[Extracted data entries]
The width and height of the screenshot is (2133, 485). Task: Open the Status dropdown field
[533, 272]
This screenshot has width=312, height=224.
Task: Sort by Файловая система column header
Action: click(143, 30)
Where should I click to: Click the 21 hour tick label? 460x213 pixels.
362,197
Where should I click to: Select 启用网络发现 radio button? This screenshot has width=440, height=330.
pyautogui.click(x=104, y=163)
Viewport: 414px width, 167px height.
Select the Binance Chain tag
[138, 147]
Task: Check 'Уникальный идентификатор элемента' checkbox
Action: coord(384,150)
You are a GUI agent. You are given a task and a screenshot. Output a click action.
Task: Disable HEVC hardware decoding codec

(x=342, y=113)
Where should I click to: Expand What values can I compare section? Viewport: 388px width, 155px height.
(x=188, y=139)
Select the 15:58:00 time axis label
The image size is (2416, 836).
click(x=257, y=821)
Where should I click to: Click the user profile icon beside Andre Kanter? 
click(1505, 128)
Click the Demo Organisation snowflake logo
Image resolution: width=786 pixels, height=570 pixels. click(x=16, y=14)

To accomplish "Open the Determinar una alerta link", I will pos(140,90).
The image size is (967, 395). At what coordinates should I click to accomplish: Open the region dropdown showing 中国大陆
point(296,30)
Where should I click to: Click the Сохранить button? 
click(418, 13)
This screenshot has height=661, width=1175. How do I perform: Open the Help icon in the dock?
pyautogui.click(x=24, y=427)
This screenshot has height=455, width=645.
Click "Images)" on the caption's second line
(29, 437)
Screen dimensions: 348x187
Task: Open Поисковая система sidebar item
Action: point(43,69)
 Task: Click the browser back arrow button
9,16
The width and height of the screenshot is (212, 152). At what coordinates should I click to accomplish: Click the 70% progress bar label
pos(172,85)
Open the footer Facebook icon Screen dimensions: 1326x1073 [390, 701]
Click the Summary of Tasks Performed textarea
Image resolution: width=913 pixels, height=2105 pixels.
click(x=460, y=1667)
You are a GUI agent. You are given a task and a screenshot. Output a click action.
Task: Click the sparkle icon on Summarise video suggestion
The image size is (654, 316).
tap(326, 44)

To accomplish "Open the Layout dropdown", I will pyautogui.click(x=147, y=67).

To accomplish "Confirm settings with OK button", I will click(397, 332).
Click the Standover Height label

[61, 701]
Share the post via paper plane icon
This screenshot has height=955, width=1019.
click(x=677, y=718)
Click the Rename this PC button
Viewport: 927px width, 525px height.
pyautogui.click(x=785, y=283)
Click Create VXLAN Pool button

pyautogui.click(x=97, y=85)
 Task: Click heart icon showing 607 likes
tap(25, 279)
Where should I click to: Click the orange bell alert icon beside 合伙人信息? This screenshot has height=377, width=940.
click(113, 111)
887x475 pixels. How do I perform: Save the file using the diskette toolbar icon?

**Prompt:**
Where a line above includes "will", copy that line.

**Response to the exercise:**
To accomplish "Open the Determinar una alerta link", I will pos(140,90).
To accomplish "Open the Layout dropdown", I will pyautogui.click(x=147, y=67).
To accomplish "Confirm settings with OK button", I will click(397, 332).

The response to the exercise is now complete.